Editorial for Pozos de Agua
Submitting an official solution before solving the problem yourself is a bannable offence.
Author:
'water' Analysis by Spencer Liang/Richard Peng
Consider a graph with V vertices and E edges. We can compute its minimum spanning tree in O(E log V) time with Prim's algorithm.
The algorithm basically starts with the tree as any single vertex, then repeatedly add the mostly 'connected' vertex to the tree. This 'connectedness' is measured by the shortest edge between that vertex and a vertex already included in the tree. This can be implemented in O(V^2) time by storing the graph in an adjacency matrix, then update the connectedness of vertices as a new vertex is added to the tree. The correctness of the above algorithm is fairly intuitive, but somewhat tricky to prove. The basic idea is that adding any edge to a tree gives a cycle, from which the most costly edge can be removed.

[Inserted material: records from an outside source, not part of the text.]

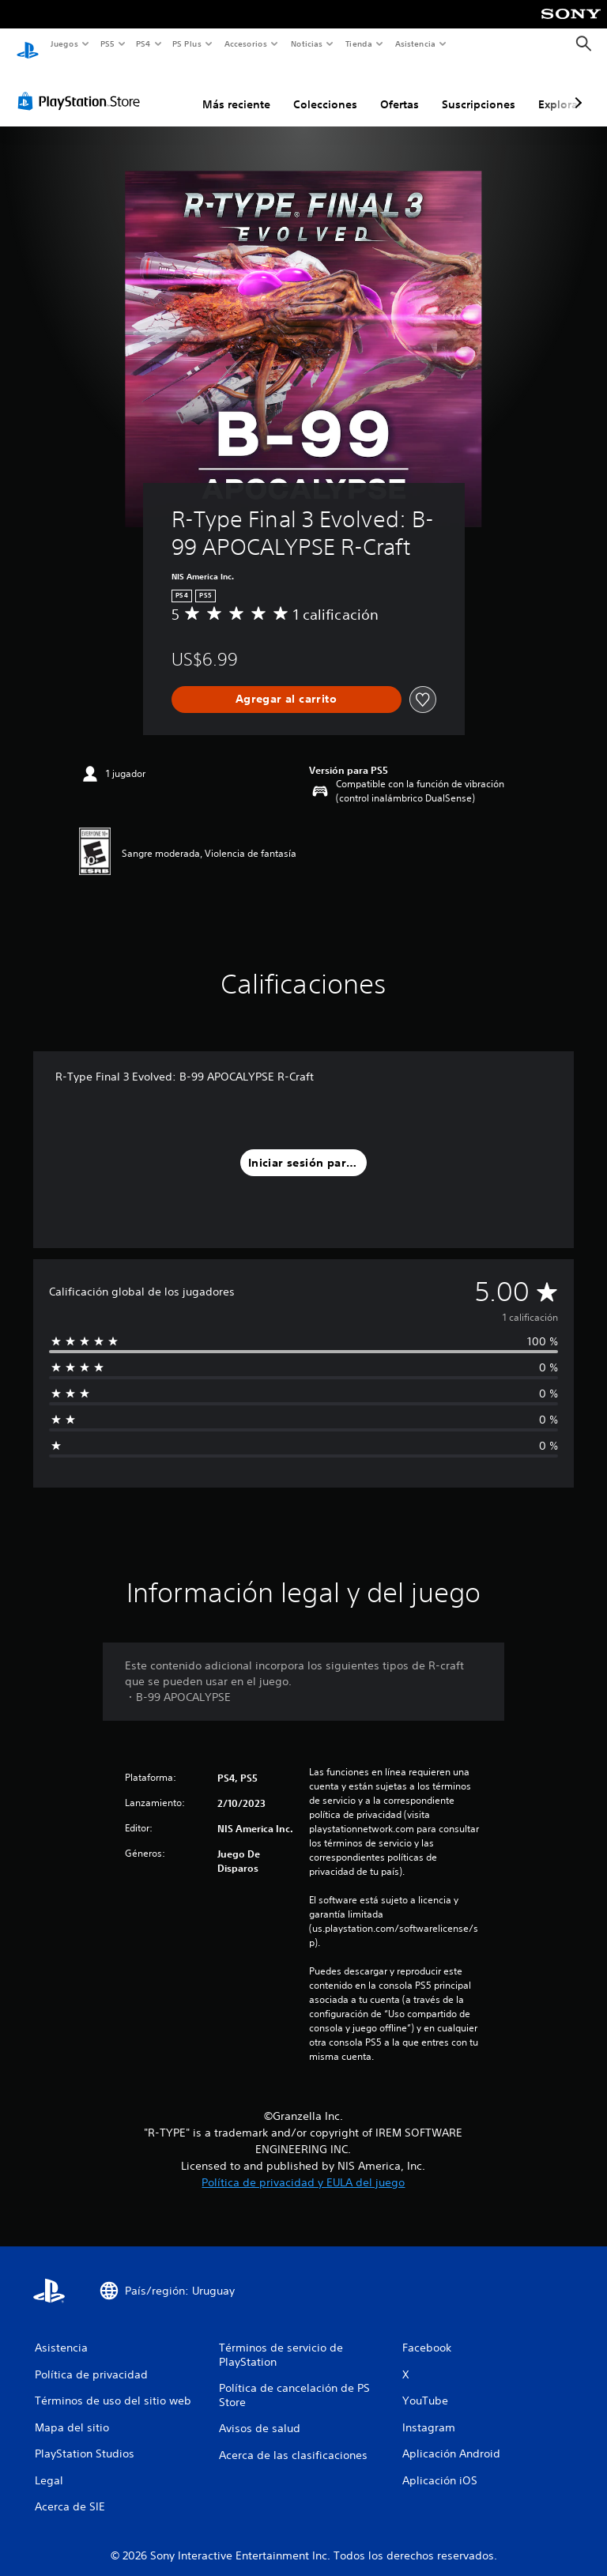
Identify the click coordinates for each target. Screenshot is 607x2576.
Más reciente (236, 89)
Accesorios (245, 43)
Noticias (307, 43)
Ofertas (399, 89)
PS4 (144, 43)
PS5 (107, 43)
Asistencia (414, 43)
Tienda (358, 43)
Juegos (63, 43)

So if the current edge is not one of lowest cost, it can be substituted to give spanning tree that's no more expensive.
Imagine a water reservoir at pasture 0, and let the cost of building a pipe from the reservoir to pasture k be W_k. Then digging a well in pasture k is equivalent to building a pipe from pasture 0 to pasture k. The pastures from 0 to k and the possible pipes between them form a graph, and the desired answer is the weight of its minimum spanning tree.